Inmate No. 3 of the Proserpine.
The Proserpine Reformatory couldn’t reform James Duffy. Unfortunately, nothing could. The son of a colourful ticket of leave man, young James led a life of petty crime and misadventure.
James was born in Brisbane on 22 July at 1856, the third son of Timothy Duffy and Catherine Fahey. His father was 53, and had been transported for life in 1822. A hard-won ticket of leave in 1844 gave Timothy Duffy the right to live in (and not leave, please and thank you very much), Moreton Bay.
Duffy senior took up work as a fisherman, in between Court appearances for using “obscene and profane language” at the merest provocation. Perhaps not the most gracious of households, but the other Duffy children managed to avoid similar fates.

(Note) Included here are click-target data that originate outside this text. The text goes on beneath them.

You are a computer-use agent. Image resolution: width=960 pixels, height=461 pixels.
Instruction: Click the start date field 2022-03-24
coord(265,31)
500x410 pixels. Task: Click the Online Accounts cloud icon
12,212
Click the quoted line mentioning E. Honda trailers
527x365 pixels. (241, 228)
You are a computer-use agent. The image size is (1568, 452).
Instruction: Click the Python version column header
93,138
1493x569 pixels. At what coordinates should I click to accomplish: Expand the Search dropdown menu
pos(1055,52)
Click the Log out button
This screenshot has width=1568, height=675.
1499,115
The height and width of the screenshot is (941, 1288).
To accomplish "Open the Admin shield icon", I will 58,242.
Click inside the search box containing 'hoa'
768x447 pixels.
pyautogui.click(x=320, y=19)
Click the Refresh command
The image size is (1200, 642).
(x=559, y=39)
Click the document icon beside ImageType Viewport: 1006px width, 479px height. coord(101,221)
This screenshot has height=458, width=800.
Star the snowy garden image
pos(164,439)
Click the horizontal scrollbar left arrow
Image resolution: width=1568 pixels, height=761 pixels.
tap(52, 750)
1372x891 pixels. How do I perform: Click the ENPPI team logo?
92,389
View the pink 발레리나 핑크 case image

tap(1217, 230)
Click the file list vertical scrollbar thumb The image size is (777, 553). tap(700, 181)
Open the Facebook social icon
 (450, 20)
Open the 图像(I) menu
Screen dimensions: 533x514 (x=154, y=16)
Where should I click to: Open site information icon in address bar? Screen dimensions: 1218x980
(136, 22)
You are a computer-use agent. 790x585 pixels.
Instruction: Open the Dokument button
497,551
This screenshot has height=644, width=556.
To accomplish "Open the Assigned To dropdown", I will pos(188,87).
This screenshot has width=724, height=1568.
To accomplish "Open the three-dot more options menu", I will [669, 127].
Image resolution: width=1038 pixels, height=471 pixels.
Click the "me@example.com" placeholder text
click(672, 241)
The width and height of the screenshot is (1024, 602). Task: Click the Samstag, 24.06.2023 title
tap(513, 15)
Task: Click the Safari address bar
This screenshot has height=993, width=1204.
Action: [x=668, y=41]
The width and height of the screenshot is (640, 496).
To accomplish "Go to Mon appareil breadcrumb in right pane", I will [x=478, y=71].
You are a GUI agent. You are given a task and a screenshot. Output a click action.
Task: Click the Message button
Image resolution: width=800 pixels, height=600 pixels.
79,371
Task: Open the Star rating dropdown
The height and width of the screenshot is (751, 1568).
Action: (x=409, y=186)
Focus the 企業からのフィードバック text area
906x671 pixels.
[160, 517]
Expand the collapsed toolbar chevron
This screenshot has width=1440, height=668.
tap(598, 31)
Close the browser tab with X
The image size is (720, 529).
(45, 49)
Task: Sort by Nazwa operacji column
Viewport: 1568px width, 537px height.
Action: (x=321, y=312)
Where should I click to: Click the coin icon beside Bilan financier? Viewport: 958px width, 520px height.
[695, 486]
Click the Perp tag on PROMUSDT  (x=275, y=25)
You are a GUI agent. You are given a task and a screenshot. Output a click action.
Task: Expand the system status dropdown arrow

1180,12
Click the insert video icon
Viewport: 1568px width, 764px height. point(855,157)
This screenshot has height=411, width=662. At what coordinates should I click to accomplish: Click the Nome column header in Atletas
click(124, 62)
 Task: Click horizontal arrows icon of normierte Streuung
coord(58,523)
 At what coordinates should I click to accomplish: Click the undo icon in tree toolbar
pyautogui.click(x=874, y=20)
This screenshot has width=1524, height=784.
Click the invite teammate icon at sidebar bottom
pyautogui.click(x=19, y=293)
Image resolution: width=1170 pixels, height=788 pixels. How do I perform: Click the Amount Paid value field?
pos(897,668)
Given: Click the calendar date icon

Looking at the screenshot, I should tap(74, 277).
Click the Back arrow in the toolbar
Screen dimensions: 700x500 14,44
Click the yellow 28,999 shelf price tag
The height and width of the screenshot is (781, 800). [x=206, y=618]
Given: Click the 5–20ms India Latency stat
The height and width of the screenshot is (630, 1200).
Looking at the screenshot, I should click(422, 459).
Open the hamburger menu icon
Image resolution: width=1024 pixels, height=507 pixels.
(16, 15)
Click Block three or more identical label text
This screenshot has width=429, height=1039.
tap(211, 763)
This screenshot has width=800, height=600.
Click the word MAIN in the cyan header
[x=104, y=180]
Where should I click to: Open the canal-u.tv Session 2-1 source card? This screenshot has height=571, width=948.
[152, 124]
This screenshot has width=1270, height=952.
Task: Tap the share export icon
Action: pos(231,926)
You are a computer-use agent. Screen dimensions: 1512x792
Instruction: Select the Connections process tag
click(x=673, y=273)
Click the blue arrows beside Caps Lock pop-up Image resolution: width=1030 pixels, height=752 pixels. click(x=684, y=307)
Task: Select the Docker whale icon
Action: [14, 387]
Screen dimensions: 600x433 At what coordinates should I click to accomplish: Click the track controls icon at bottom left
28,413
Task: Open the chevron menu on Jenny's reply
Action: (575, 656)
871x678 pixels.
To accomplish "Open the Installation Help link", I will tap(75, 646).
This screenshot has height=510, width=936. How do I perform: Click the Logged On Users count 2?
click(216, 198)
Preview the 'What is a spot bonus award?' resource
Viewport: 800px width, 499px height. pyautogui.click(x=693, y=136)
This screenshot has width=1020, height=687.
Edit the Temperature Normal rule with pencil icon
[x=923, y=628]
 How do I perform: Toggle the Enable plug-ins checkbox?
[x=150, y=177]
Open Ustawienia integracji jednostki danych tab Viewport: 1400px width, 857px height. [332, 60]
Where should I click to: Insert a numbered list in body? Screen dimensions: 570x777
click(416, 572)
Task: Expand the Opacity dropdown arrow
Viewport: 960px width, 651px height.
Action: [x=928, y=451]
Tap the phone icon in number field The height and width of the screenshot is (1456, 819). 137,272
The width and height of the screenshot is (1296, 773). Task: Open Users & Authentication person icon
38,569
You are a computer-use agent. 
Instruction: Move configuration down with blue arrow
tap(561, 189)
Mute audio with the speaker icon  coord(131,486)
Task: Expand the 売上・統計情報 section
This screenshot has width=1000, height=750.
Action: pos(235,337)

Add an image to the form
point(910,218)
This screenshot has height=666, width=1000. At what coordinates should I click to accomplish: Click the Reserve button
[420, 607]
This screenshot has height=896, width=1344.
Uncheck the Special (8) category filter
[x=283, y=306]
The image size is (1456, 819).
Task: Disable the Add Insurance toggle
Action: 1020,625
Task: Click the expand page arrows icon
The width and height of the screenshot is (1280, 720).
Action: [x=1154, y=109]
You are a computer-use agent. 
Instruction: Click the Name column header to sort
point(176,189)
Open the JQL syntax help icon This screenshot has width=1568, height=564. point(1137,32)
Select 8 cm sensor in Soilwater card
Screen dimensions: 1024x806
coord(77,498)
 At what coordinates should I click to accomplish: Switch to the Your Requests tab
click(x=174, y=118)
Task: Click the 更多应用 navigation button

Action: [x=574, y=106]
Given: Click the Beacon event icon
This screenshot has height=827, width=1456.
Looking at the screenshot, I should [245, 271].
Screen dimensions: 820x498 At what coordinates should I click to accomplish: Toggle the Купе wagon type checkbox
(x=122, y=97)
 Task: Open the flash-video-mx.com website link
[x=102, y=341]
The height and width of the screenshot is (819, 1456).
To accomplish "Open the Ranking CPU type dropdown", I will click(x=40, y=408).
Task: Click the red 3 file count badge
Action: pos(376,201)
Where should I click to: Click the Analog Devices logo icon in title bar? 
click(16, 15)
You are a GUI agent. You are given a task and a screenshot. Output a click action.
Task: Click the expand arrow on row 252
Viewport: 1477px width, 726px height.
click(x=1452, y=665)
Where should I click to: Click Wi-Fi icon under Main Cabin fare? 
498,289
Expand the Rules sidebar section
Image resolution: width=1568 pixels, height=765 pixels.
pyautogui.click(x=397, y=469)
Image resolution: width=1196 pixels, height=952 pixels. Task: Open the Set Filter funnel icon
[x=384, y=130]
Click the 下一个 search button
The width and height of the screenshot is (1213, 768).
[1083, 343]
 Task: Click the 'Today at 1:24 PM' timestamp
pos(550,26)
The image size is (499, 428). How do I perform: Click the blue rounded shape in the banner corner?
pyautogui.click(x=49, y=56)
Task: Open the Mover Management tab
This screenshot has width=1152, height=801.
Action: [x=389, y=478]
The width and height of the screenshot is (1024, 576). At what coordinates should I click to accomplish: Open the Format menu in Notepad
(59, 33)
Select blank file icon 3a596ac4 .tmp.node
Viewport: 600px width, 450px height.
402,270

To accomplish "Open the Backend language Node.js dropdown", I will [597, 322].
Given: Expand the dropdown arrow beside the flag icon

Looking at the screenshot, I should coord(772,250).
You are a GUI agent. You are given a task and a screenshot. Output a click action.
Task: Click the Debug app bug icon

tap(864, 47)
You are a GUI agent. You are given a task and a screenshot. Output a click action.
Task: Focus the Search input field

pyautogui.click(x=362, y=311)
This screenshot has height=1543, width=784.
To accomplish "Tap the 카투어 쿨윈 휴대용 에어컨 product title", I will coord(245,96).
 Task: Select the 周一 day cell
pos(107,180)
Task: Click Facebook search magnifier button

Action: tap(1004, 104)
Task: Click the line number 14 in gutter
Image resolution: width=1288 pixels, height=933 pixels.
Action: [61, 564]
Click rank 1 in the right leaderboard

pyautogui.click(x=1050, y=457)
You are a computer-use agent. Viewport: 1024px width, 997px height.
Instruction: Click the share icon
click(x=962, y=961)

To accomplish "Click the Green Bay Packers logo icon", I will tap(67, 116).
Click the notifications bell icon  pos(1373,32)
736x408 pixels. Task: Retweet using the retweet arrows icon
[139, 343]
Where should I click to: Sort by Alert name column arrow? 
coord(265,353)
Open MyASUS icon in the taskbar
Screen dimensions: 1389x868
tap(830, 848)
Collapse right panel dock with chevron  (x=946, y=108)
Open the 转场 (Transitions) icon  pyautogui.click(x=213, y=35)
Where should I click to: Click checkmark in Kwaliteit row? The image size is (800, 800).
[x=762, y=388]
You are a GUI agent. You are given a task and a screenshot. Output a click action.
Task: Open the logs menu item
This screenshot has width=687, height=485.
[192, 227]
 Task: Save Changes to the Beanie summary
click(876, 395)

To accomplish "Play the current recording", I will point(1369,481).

Petty Crime and Punishment
Young James was 14 years old when he was sentenced to three years in the Industrial School and Reformatory, and on his third conviction for dishonesty. Short stays in adult goals hadn’t deterred him at all, and he was brought before the Bench for stealing a desk and its contents from respectable Mr Thynne at Kangaroo Point. James was not a criminal mastermind, and managed to be seen in broad daylight by several witnesses, including a lifelong acquaintance, in possession of the desk.
In April 1871, he boarded the Proserpine, his appearance recorded as “fair complexion, grey eyes and dark hair” and served two years of his sentence. He then traded life on board a stationary ship for life on board his father’s fishing boat.
“A lad named James Duffy, son of Mr. Timothy Duffy, fisherman, of Kangaroo Point, met with a very painful accident on board the pilot cutter Spitfire, on Friday last. It appears that it is the custom, when the vessel is at anchor, for the men to procure a supply of fish by means of small torpedoes, which, on being lighted and thrown into the water, kill all the fish within a radius of several yards. At about 11 a.m. on the day named, when the cutter was moored off the Pilot Station, Moreton Island, Duffy ignited the fuse of one of these torpedoes, and, it seems, did not throw it into the water sufficiently quick, for it exploded while being held in his hand. All the fingers of the right hand, in which he was holding the explosive, were completely blown off, the left hand was considerably shattered, and his face more or less injured- one eye having a very narrow escape from a wound inflicted upon the temple. The wounds were dressed as well as possible under the circumstances, and a telegram was at once sent up to Captain Wyborn, who despatched the new pilot steamer to bring the sufferer to Brisbane. The steamer returned to town about 2 o’clock on Saturday morning, and the lad was conveyed, to the hospital, where he was received in a very precarious state, having been rendered exceedingly weak from loss of blood. By prompt attention, however, he was sufficiently restored to have his wounds properly dressed, and he is now, we believe, progressing favourably.” Brisbane Courier (Qld. : 1864 – 1933), Monday 3 August 1874, page 2
So much for honest work.
In 1875, Duffy returned to theft, the Courts and Brisbane Gaol. This time, he stole a £1 note from the purse of a friend’s wife. The accused claimed the charge was laid as a result of a falling-out with his friend, but Duffy was the only person with access to the purse during the time the offence was committed. Six months in prison seemed a bit steep for one pound, but Duffy had form.

Brisbane Gaol was starting to record its prisoners with photographs in 1875, and here is James Duffy at 19, all tousled hair and moustaches, covering the missing part of one hand by holding his hat in front. Everything about his dress and grooming screamed “Larrikin.”
The Big Steal
On 24 October 1879, Duffy decided that he was going for “the big one.” He recruited some like-minded individuals for a job on a printer’s shop in Telegraph Lane. His connections had dropped some information about a safe, in need of repair, that contained around £100!

It turned out to be a bit harder to get into the “broken” safe than anticipated, and the great criminal mastermind legged it with the £4 the safe actually contained, and some pieces of paper. Needless to say, he was caught. Needless to say, he was imprisoned. For three years.
Timothy Duffy passed away at the age of 72 that year. His land and property did not go to his third son – however much James might have longed for a windfall.
A new life in Sydney
On release, James Duffy headed to New South Wales and fetched up in Liverpool, Sydney. Misfortune followed. Duffy shared his digs with a much older, married woman named Annie Overill, described as a “woman of very intemperate habits.” One evening in September 1883, Duffy returned home from a day’s work as a hawker, and found Annie dead on the front room sofa. The cause of death was severe apoplexy.
In January 1884, Duffy pled guilty to having no visible means of support, and was given one month with hard labour. Around the time the sentence was due to finish, James Duffy, aged 27, was admitted to the Liverpool Asylum for the Infirm and Destitute. He died there on 21 March, 1884.